Copy out each of the lines below without altering anything.

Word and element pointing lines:
+ + +

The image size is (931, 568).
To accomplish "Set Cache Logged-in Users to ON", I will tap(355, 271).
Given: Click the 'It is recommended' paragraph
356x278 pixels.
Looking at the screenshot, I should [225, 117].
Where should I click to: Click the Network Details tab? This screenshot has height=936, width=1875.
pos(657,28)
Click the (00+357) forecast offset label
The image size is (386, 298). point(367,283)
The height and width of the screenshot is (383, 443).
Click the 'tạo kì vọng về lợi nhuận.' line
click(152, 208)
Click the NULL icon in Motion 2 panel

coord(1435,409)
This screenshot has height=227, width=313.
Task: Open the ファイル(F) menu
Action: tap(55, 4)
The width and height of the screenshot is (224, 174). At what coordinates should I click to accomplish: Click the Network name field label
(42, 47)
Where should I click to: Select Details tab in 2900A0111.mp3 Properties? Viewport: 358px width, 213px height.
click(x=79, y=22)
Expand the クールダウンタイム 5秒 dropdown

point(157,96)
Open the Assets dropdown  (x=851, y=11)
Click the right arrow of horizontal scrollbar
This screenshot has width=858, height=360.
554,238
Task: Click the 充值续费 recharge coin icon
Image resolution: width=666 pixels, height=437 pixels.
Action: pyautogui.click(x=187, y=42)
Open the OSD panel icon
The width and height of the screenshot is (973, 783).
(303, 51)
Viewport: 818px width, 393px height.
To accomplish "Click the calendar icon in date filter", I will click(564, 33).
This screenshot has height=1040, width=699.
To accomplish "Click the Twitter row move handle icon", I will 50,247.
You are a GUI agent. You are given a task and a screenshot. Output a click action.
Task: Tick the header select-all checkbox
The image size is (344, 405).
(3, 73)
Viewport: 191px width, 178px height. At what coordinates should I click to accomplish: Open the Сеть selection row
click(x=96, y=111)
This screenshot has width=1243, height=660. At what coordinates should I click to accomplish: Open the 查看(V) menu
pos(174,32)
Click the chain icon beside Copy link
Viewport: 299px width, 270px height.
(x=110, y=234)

+ + +

WORKED ANSWER
The image size is (931, 568).
To accomplish "Set Cache Logged-in Users to ON", I will tap(355, 271).
Given: Click the 'It is recommended' paragraph
356x278 pixels.
Looking at the screenshot, I should [225, 117].
Where should I click to: Click the Network Details tab? This screenshot has height=936, width=1875.
pos(657,28)
Click the (00+357) forecast offset label
The image size is (386, 298). point(367,283)
The height and width of the screenshot is (383, 443).
Click the 'tạo kì vọng về lợi nhuận.' line
click(152, 208)
Click the NULL icon in Motion 2 panel

coord(1435,409)
This screenshot has height=227, width=313.
Task: Open the ファイル(F) menu
Action: tap(55, 4)
The width and height of the screenshot is (224, 174). At what coordinates should I click to accomplish: Click the Network name field label
(42, 47)
Where should I click to: Select Details tab in 2900A0111.mp3 Properties? Viewport: 358px width, 213px height.
click(x=79, y=22)
Expand the クールダウンタイム 5秒 dropdown

point(157,96)
Open the Assets dropdown  (x=851, y=11)
Click the right arrow of horizontal scrollbar
This screenshot has width=858, height=360.
554,238
Task: Click the 充值续费 recharge coin icon
Image resolution: width=666 pixels, height=437 pixels.
Action: pyautogui.click(x=187, y=42)
Open the OSD panel icon
The width and height of the screenshot is (973, 783).
(303, 51)
Viewport: 818px width, 393px height.
To accomplish "Click the calendar icon in date filter", I will click(564, 33).
This screenshot has height=1040, width=699.
To accomplish "Click the Twitter row move handle icon", I will 50,247.
You are a GUI agent. You are given a task and a screenshot. Output a click action.
Task: Tick the header select-all checkbox
The image size is (344, 405).
(3, 73)
Viewport: 191px width, 178px height. At what coordinates should I click to accomplish: Open the Сеть selection row
click(x=96, y=111)
This screenshot has width=1243, height=660. At what coordinates should I click to accomplish: Open the 查看(V) menu
pos(174,32)
Click the chain icon beside Copy link
Viewport: 299px width, 270px height.
(x=110, y=234)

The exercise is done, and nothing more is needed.